Hermes — Self-hosted AI agents
Two agents running in production on my own infrastructure. And a network problem that took a Raspberry Pi to solve.
The problem
I wanted a personal assistant and a trading research bot that ran under my control — no SaaS that can change pricing, shut down, or read my financial data.
Architecture decisions
Skills are fixed scripts, not LLM-generated code.
Every capability (expense tracking, reminders, quotes, technical analysis) is
a Python script in /opt/data/skills/. The LLM decides which one to call,
not what code to write. An agent that regenerates its own logic on every
run is non-deterministic and undebuggable — when it fails, you can’t tell
whether it was the prompt, the model, or the logic.
SQLite, not Postgres. One user, one server, low write frequency. Postgres would be infrastructure to maintain with no benefit.
Model chosen for cost, not benchmarks. An agent that runs on cron every day accumulates cost. Model selection is an architecture decision, not a footnote.
The interesting trade-off
The trading bot needed read access to my brokerage account (IOL). IOL blocks datacenter IPs. A VPS is, by definition, a datacenter IP.

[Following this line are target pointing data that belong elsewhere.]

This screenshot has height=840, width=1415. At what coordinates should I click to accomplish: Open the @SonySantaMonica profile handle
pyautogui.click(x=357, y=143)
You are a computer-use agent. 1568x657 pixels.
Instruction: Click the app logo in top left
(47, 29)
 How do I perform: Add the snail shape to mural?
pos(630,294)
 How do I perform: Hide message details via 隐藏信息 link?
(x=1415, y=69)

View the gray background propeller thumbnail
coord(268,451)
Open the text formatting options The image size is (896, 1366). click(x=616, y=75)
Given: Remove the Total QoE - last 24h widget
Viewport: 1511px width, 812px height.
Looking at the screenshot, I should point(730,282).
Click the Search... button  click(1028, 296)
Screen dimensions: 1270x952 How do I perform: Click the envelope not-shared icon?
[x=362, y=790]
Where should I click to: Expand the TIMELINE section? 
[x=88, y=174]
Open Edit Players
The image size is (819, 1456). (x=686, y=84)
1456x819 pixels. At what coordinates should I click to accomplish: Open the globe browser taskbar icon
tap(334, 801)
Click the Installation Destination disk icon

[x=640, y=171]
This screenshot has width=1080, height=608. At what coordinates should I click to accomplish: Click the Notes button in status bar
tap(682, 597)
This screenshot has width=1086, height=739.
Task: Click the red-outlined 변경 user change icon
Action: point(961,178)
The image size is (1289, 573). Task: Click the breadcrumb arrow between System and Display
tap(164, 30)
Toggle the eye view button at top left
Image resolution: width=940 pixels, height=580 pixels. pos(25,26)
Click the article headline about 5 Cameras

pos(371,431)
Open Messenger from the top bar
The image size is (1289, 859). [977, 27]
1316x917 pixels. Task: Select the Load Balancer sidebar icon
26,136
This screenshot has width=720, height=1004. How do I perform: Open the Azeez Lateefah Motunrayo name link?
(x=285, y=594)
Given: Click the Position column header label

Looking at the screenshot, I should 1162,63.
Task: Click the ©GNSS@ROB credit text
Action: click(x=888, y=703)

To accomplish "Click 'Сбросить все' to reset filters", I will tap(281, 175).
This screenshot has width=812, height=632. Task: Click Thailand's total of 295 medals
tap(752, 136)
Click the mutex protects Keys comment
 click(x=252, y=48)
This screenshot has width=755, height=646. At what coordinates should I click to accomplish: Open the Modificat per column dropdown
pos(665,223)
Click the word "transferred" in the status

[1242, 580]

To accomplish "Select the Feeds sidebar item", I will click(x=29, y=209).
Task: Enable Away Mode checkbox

The fix: Tailscale connecting the VPS to a Raspberry Pi at home, with
tinyproxy as the exit. Traffic to the broker leaves through a residential
Argentine IP. Two details that mattered: DisableViaHeader yes — tinyproxy
ships a Via header by default that announces the presence of a proxy — and
browser-like headers.
The cost: I now depend on my home connection staying up. That’s a failure point a commercial proxy wouldn’t have. But a commercial proxy costs money and can be detected too. I took the trade.
Result
Two agents in production. The finance bot runs economic news research on a weekday cron, technical analysis over 35 tickers, and fundamentals via Finnhub.